What the task requires: Set down exactly the lines in the records below that run from the line with "Image resolution: width=478" to the line with "Task: Click the Shipping", inclusive, and nothing more.

Task data:
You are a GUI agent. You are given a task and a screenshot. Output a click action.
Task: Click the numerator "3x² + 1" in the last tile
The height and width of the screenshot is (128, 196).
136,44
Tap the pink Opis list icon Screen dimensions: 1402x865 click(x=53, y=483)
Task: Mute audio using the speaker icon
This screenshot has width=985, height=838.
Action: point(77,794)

* * *

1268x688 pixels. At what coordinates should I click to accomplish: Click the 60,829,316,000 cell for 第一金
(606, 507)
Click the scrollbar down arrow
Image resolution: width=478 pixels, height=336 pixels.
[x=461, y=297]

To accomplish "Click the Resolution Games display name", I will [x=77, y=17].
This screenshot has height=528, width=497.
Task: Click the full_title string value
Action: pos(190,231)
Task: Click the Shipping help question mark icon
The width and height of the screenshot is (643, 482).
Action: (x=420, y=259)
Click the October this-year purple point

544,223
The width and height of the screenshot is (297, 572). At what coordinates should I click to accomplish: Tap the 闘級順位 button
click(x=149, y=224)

---

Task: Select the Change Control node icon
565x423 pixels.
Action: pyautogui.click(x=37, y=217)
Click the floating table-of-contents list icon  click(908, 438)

Solution for this task:
Image resolution: width=478 pixels, height=336 pixels.
[x=461, y=297]

To accomplish "Click the Resolution Games display name", I will [x=77, y=17].
This screenshot has height=528, width=497.
Task: Click the full_title string value
Action: pos(190,231)
Task: Click the Shipping help question mark icon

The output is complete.